Otro de los vecinos se acerca. “Vengo de pescar en el pequeño lago que hay allá abajo”, indica con el brazo Sergeiy, de 67 años, hacia una zona boscosa. ¿No es peligroso? “Claro, pero, ¿qué le voy a hacer? Aquí está mi casa, mi vida. He despejado lo que podía yo mismo”, algo que bordea el suicidio, “y con los vecinos hemos abierto un camino con el tractor hasta la ribera. Tenemos que comer, todavía hay peces. Los animales que tenía, vacas y cerdos, los rusos los mataron o se los comieron. Hui nada más verlos llegar y cuando volví, en mayo de este año, mi casa estaba en ruinas y no quedaba nada”. El hombre nos lleva hasta lo que era su vivienda, donde sobrevive con su mujer.
Han construido un cobertizo de madera para refugiarse entre los escombros del jardín, en el que ha apilado cajas de munición rusas, pedazos de uniformes, botas, cascos y demás pertrechos que las tropas del Kremlin abandonaron. “Construí esta casa con mis manos, y lo volveré hacer, pero ya soy mayor y el invierno no tardará en llegar. Necesitamos ayuda”, explica mientras se da la vuelta. “Un momento, os enseño algo”, dice. Después de unos segundos sorteando la herrumbre en la que se ha convertido todo lo que poseía vuelve, sonriente, con una granada en la mano. “Tenía un cubo lleno. Se las di a los soldados ucranianos. Tranquilos, le he quitado la espoleta”, indica al ver nuestras caras de circunstancias.

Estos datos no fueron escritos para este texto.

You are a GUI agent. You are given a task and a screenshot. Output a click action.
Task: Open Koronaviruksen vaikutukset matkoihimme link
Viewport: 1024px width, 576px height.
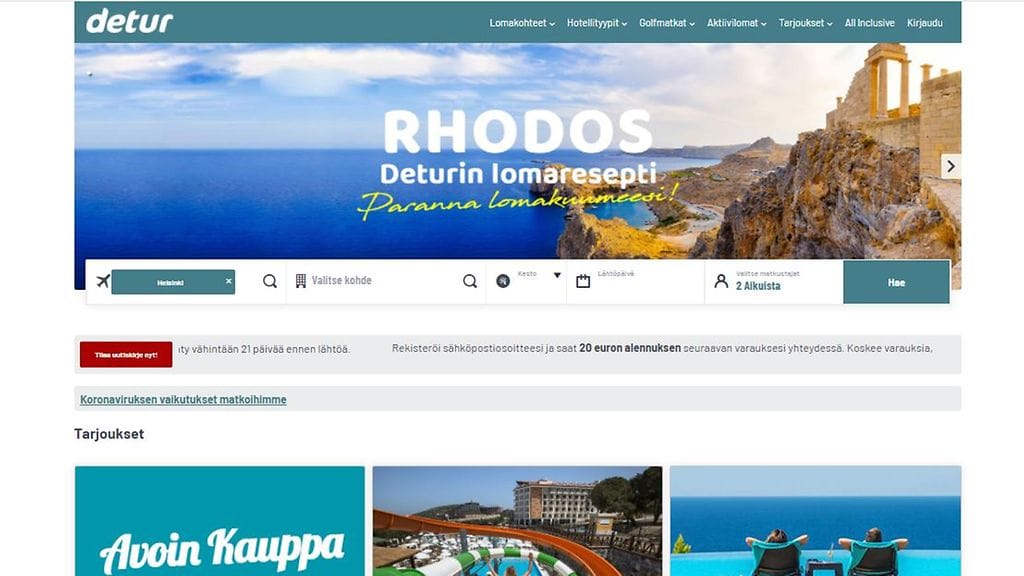[x=183, y=400]
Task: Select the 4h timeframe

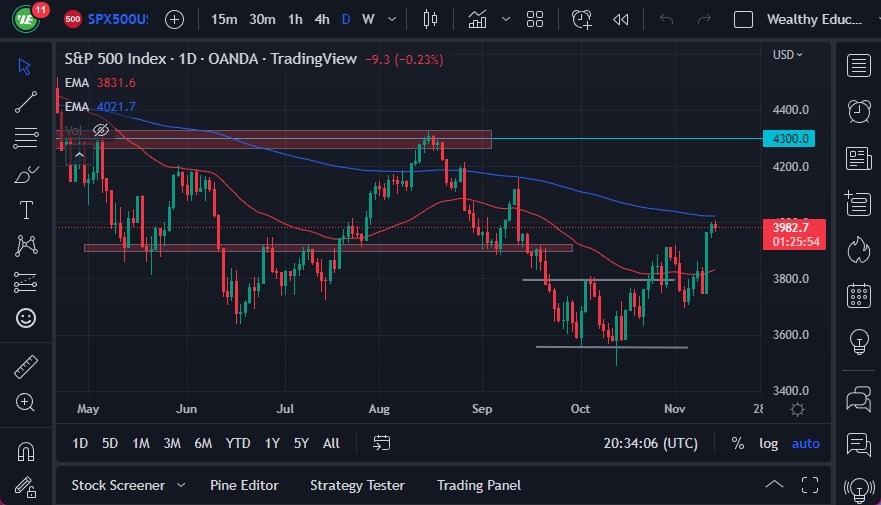Action: coord(321,19)
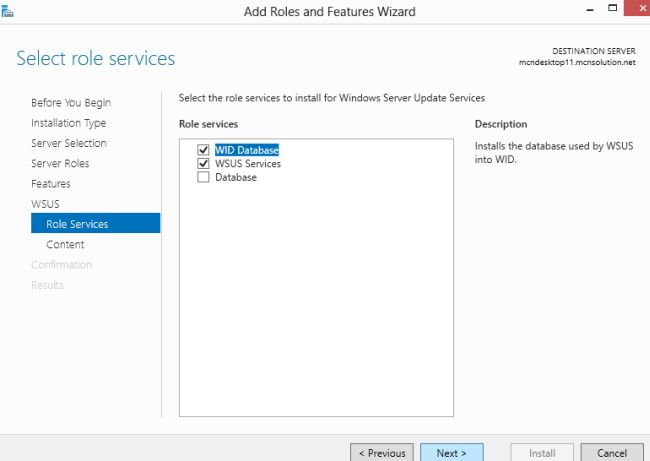Viewport: 650px width, 461px height.
Task: Uncheck the WID Database checkbox
Action: (204, 151)

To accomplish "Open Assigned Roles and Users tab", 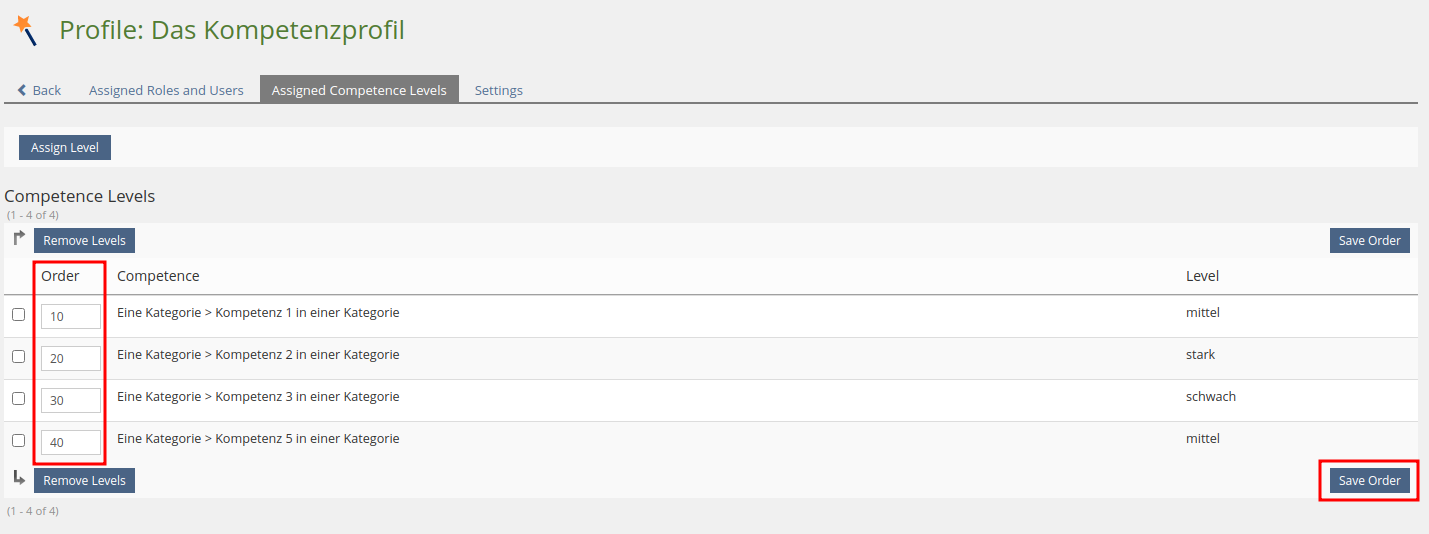I will (x=166, y=90).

Cuando el sol está decayendo, el equipo se detiene junto a un vehículo blindado chamuscado donde varias banderas amarillas y azules ondean al viento junto a las fotografías de los dos soldados ucranianos que murieron en el interior. Delante hay un cubo de rosas rojas medio marchitas. “Es una tumba y un monumento”, dice Yuri. “Es hora de marchar, por la noche este lugar es una trampa mortal”. Antes de partir, el miembro del FSD recuerda:
“Por cada mes de guerra se necesita un año para limpiar los campos de minas y artefactos explosivos. Si tuviéramos 100.000 desactivadores, quizás podríamos acabar el trabajo en esta década. Pero solo contamos con 5.000. Haz las cuentas tú mismo. E incluso encontramos artefactos de la Segunda Guerra Mundial, porque aquí se produjeron grandes batallas entonces. Queda mucho, mucho trabajo por hacer”, concluye, apesadumbrado.